The company is also making its AR markers appear more convincing by “occluding” them with elements from the real world. In Mercedes’s system, for example, directional arrows can run atop cars, pedestrians, trees, or other objects, slightly spoiling the illusion. In Phiar’s system, those objects can block off portions of a “magic carpet” guidance stripe, as though it were physically painted on the pavement.

“It brings an incredible sense of depth and realism to AR navigation,” Karshenboym says.

Once visual data is captured, it can be processed and sent anywhere an automaker chooses, whether a center display, a HUD, or passenger entertainment screens. Those passenger screens could be ideal for Pokémon-style games, the metaverse, or other applications that combine real and virtual worlds.

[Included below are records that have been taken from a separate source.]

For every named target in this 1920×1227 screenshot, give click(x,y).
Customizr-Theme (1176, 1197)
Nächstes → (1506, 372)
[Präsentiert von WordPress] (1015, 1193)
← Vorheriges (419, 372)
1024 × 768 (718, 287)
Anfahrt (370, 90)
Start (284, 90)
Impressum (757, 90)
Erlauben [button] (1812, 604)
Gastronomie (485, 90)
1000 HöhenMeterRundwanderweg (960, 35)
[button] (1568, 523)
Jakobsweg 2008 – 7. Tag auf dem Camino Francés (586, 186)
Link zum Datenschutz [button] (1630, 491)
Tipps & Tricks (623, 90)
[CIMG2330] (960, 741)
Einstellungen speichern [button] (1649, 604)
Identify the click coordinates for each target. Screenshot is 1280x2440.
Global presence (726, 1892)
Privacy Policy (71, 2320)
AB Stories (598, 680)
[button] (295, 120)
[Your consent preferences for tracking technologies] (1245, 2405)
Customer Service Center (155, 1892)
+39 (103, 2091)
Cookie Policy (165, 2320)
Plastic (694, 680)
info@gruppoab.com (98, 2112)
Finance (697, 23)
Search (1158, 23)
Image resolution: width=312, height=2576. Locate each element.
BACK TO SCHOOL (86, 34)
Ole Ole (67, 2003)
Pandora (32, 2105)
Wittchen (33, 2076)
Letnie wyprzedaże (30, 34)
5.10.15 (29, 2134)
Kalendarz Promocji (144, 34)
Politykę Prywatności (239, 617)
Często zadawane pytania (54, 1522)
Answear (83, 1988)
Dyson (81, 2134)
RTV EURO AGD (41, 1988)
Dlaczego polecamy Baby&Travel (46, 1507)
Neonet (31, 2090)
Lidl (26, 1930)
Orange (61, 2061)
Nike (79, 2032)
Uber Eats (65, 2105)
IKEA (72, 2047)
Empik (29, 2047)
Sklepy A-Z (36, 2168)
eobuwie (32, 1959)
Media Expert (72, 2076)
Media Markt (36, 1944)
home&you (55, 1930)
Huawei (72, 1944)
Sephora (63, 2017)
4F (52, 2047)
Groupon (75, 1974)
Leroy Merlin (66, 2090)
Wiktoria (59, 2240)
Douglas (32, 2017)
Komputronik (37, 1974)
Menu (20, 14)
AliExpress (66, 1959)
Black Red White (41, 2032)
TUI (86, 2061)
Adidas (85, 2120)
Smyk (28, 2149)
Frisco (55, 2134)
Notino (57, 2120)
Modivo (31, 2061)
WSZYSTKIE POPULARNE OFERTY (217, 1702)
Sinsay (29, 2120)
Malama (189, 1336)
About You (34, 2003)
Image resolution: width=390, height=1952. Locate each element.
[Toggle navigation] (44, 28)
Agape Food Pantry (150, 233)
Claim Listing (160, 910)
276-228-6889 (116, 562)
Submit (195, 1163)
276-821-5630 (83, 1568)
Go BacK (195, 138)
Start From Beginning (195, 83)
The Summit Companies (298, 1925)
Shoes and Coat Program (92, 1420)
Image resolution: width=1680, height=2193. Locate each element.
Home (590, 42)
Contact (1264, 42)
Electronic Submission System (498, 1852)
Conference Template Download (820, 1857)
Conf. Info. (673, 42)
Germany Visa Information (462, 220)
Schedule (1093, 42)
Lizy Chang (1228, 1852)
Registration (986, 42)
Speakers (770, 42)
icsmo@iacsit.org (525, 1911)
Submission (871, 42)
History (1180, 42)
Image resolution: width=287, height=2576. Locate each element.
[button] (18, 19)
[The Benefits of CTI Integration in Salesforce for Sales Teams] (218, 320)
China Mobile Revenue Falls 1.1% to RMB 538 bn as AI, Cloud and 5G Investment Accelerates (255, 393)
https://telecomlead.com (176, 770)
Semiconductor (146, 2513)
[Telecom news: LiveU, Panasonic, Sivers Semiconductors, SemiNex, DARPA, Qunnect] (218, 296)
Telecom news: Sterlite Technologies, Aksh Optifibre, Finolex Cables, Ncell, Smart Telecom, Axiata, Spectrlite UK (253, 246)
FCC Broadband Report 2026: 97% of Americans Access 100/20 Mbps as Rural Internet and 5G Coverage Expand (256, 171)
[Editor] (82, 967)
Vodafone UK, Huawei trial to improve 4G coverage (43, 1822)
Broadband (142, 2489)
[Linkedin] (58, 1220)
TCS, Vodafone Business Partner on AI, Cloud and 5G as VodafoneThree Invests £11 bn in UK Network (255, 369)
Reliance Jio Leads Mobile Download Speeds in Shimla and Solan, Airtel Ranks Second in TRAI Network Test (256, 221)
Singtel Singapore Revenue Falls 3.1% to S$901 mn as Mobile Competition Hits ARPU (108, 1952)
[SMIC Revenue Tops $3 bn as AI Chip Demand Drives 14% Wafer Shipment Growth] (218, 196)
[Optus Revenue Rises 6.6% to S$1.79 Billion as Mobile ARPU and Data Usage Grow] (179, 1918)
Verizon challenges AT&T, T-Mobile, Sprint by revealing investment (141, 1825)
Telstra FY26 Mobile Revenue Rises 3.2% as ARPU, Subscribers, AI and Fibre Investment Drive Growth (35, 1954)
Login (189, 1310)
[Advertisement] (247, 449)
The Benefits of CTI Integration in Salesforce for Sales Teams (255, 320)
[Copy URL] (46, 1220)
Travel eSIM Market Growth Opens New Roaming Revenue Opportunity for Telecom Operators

Poliak said some current HUD units hog up to 14 liters of volume in a car. A goal is to reduce that to 7 liters or less, while simplifying and cutting costs. Panasonic says its single optical sensor can effectively mimic a 3D effect, taking a flat image and angling it to offer a generous 10- to 40-meter viewing range. The system also advances an industry trend by integrating display domains—including a HUD or driver’s cluster—in a central, powerful infotainment module.

“You get smaller packaging and a lower price point to get into more entry-level vehicles, but with the HUD experience OEMs are clamoring for,” Poliak said.